Cacarear el huevo
Se ha vuelto
lugar común decir que México no crece, que los países de América del sur están
mejor que nosotros y que nuestro modelo de desarrollo ha fallado. Sin embargo,
un análisis desapasionado (que no pretende ser extensivo) muestra que las políticas
que se han aplicado desde hace aproximadamente 15 años nos han dado un periodo
de estabilidad macroeconómica y reorientación de capacidades productivas como
no lo habíamos tenido desde la época del llamado Desarrollo Estabilizador. La
ventaja ahora es que nuestra economía está más abierta, es más sólida que
entonces y tenemos un monto impresionante de reservas internacionales.
Por ejemplo,
ahora crecemos a un ritmo de alrededor de 3.5%. Aunque es deseable crecer más
rápidamente, casos como el argentino muestran que tampoco podemos crecer de
forma desbocada sin pagar las consecuencias. (Argentina, por cierto, este año
bajará su crecimiento de 9 a 2.2%, y eso con una inflación del 25% y un
creciente mercado negro de compra de dólares.) De los países de la OCDE, sólo
Chile nos superará este año en crecimiento.
Hemos
superado, durante este periodo, el peligro de la inflación, que hemos logrado
mantener en alrededor del 3 a 4% (recordemos que ésta es el impuesto más
regresivo por su incidencia en el poder de compra de los más pobres). Y
logramos recuperarnos con relativa rapidez de la crisis del 2008 (nuestro PIB
creció en 5.5% en 2010 y en 3.9% en 2011, después del desplome de 6.2% del
2009. Como dato adicional, la producción de EEUU todavía se encuentra 3.3% por
debajo del nivel anterior a diciembre del 2007). La pobreza alimentaria, que
había bajado hasta la crisis del 2008 y se disparó durante los dos años
posteriores, empieza a disminuir y todo indica que será de sólo un dígito en
los próximos años.
Todo esto sin
las temidas crisis de fin de sexenio que devaluaban el peso y daban al traste
con buena parte de los logros de los años anteriores.
El crecimiento
de México es hoy, también, mucho más sólido de lo que era hace algunos años:
nuestras exportaciones son fundamentalmente de bienes manufacturados (80% del
total), a diferencia de las de las economías sudamericanas, que crecieron sobre
todo gracias al boom de materias
primas alentado por las necesidades de China.
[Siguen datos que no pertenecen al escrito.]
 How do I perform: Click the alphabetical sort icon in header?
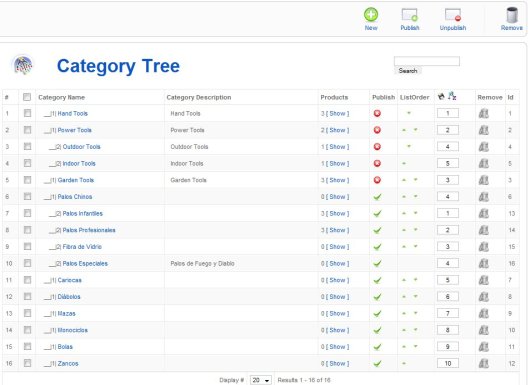coord(452,96)
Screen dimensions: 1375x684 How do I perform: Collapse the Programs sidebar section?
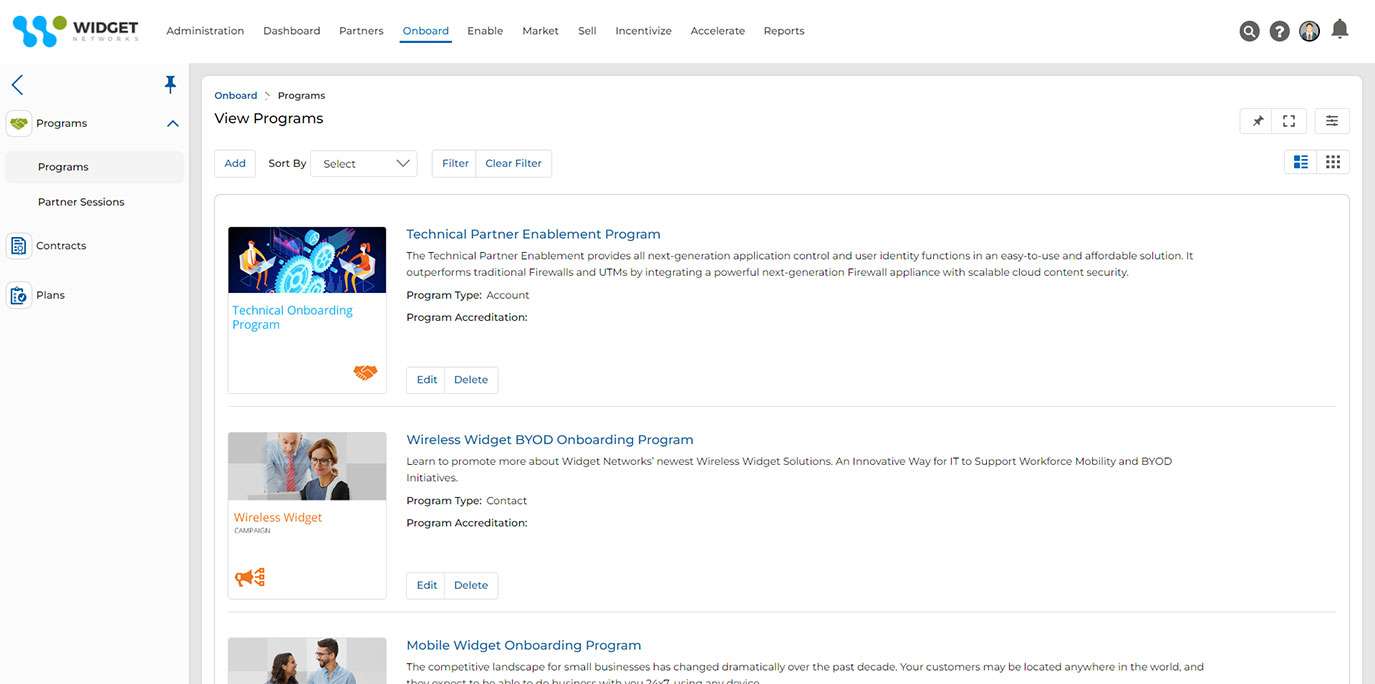click(172, 124)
El comercio exterior de México
representa hoy el 61% de la economía, a diferencia del 17% de hace 30 años.
Las reglas e
instituciones que nos hemos dado para el control del gasto público y la
relativa salud de las finanzas gubernamentales han hecho que nuestro déficit
fuera del 2.5% en el 2011 (contra, por ejemplo, un 8.6% en EEUU). Nuestra deuda
también está estable, en 27% del PIB, mientras la de Estados Unidos es de 98%,
por no mencionar a las de algunas economías europeas, de más del 100%.
En desarrollo
humano, el índice de México es mejor que el de los BRICs. En México hoy se
gradúan más ingenieros que en Alemania, Brasil o España. Y hay algunas ramas
manufactureras, como la automovilística, en que ocupamos el octavo lugar a
nivel mundial (por arriba de Canadá, Francia y España).
Nuestra
competitividad industrial, lograda con muchos trabajos y poco reconocimiento,
es la trigésima a nivel mundial según la ONUDI. Nuestra participación en el
mercado mundial es del 1.42%, sólo un poco por debajo de la brasileña y la
india (pero recordemos que también nuestra población es sustancialmente menor a
ambas), y nuestra economía la decimocuarta del mundo, con la undécima mayor
población.
Es cierto que
sin el boicot sistemático de los últimos seis años a todas las iniciativas de
reforma, estaríamos mejor. Pero pensemos en el esfuerzo que ha significado la
modernización del SAT en cuanto a las facilidades para realizar las operaciones
por internet, en la existencia de los Institutos de Transparencia que aseguran
que los ciudadanos puedan conocer el estado de diversos aspectos de la
administración pública, la simplificación de trámites como los de obtención de
pasaportes o de registro de empresas.
Desde luego,
esto no nos hace un país desarrollado. Pero no podemos ignorar los logros, y
tampoco debemos seguir viéndonos a nosotros mismos como un fracaso. Se dicen
muchas cosas en tiempos electorales, pero necesitamos empezar a entender
nuestras fortalezas para seguir construyendo sobre ellas, o terminaremos por
tomar decisiones que destruyan lo que hemos logrado.